A bipartisan consensus has emerged over the past decade in which there is agreement across the political and ideological spectrum that corporate taxes are paid, to some extent, by workers in the form of lower wages and consumers in the form of higher prices. The debate is no longer about whether corporate taxes are paid by people, but over the degree to which the burden of corporate taxation is not exclusively paid by shareholders. Wiley Nickel, who was elected to the North Carolina Senate 12 years after unsuccessfully running for the California Senate, speaks as though he’s unaware this evolution has occurred.
“While the state of North Carolina collects significant taxes from corporate income taxes, it is important to point out that in 2020, this only equated to a little under $1.5 billion, which is less than 5% of total state income tax collections,” Professor Goldman noted about the state’s reliance on corporate tax revenue. “In fact, it is the tax on individual income that raises over half of all tax collections in North Carolina. Consequently, if North Carolina continues to bring in new businesses and their employees due to the state’s favorable business tax environment, then the lost tax collections from a 0% corporate income tax rate may be dwarfed by the increase in tax revenues from a greater number of individuals who are paying individual income taxes.”
Nickel’s opposition to the tax relief included in last year’s bipartisan budget underscores why his claims of moderation ring so hollow with those who best know his voting record.
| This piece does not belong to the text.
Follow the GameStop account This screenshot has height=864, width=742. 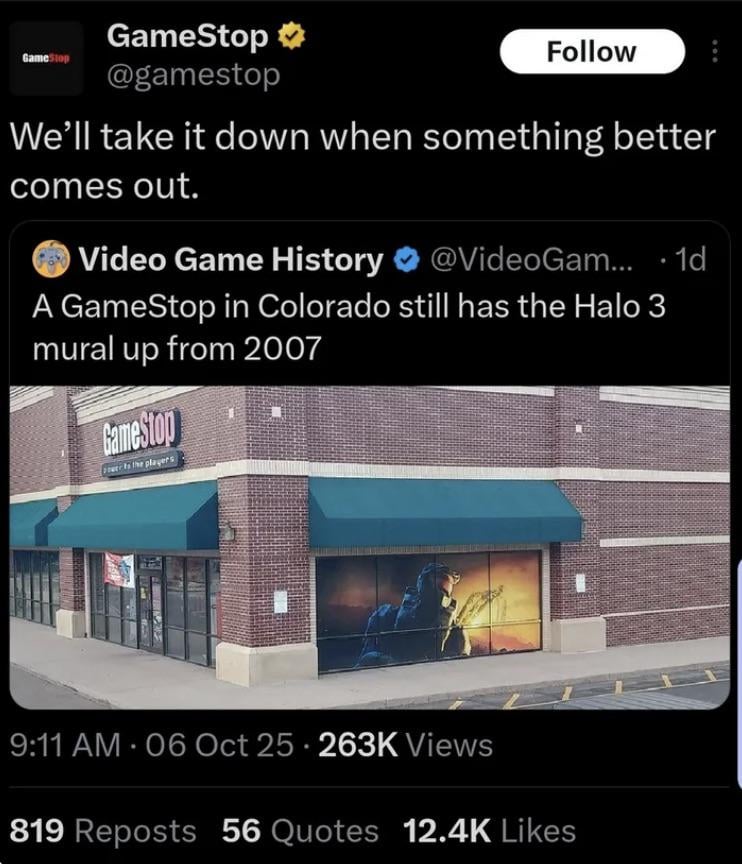[592, 52]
Nickel’s record and rhetoric also highlights how far to the left many politicians in the Democratic Party have drifted over the years.
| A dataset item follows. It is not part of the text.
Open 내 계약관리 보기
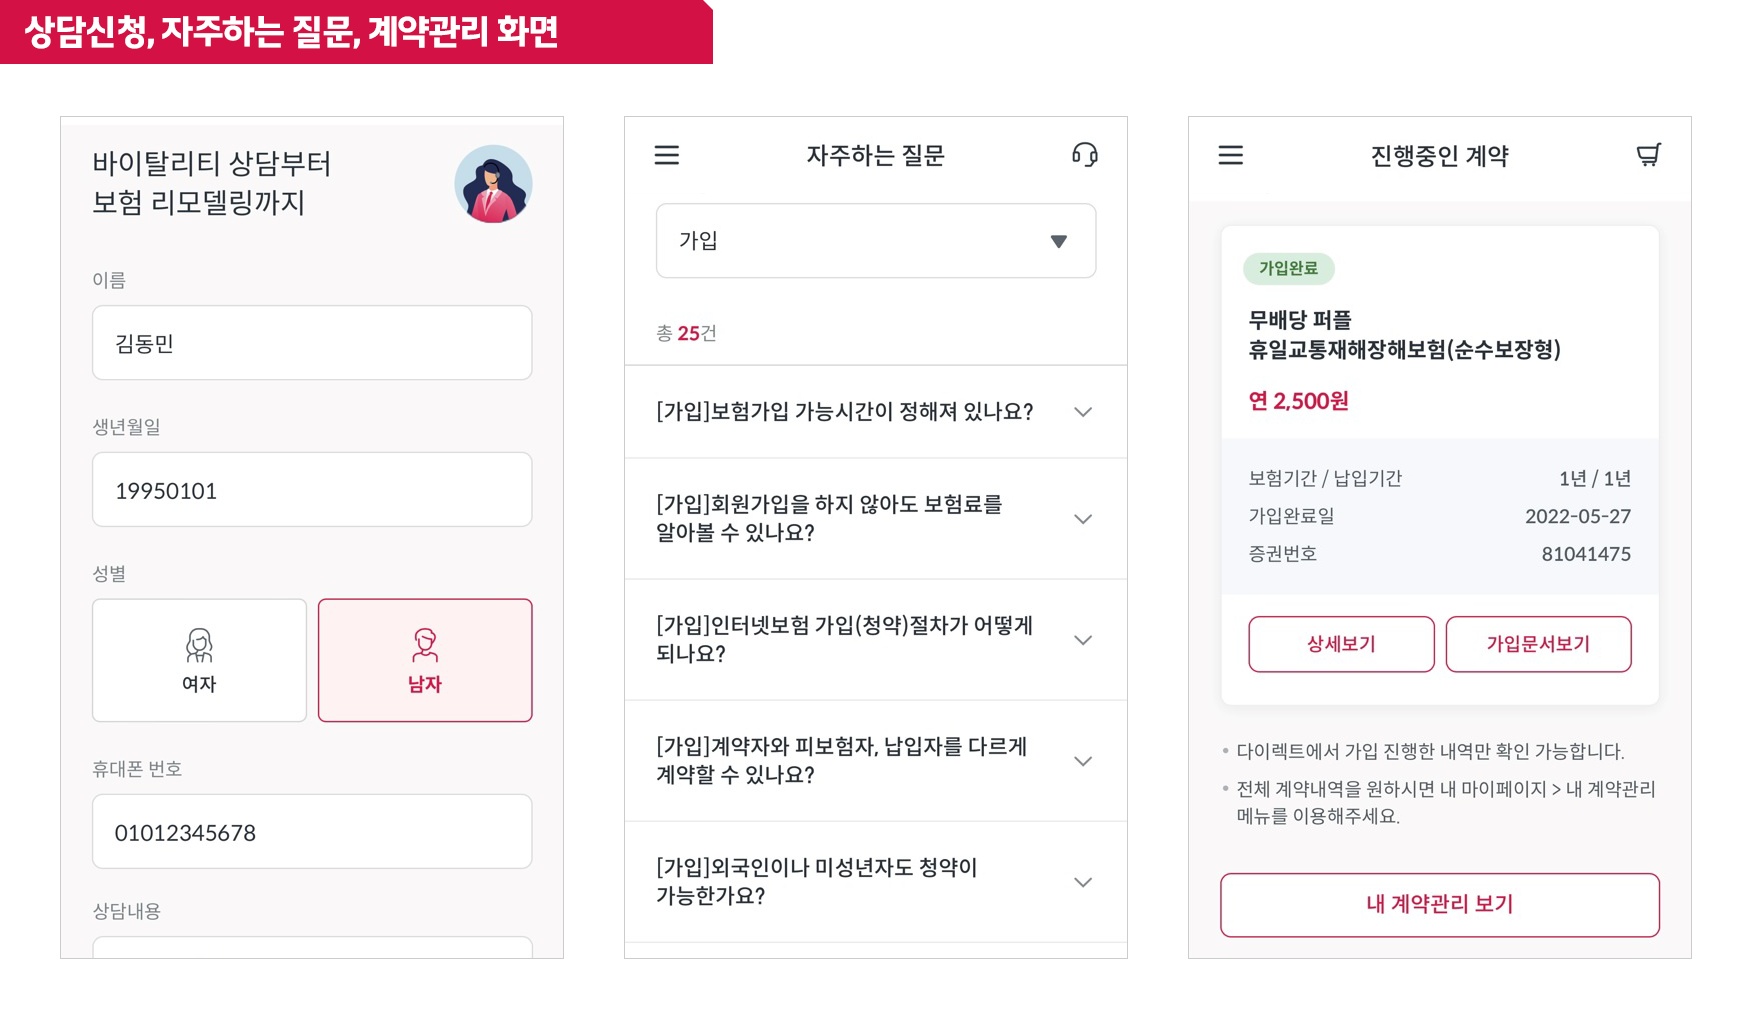1752x1019 pixels. tap(1440, 905)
“The right kind of tax cut at the right time is the most effective measure that this Government could take to spur our economy forward,” President John F. Kennedy said during a 1962 speech. During his annual budget address to Congress in 1963, President Kennedy sounded very different from Nickel and other present day Democrats, advising that “lower rates of taxation will stimulate economic activity and so raise the levels of personal and corporate income as to yield within a few years an increased – not a reduced – flow of revenues to the federal government.”
Bill Clinton eventually governed like a moderate Democrat. JFK was a moderate, arguably even conservative Democrat. Moderate Democrats still exist, though they’re not as prevalent in Congress and state legislatures as they once were. Independent and even some Republican voters have shown they’ll still vote for moderate Democrats, which is why Nickel is now claiming to be one. Yet, no matter how many times Wiley Nickel tells voters he’s a moderate, his voting record demonstrates otherwise.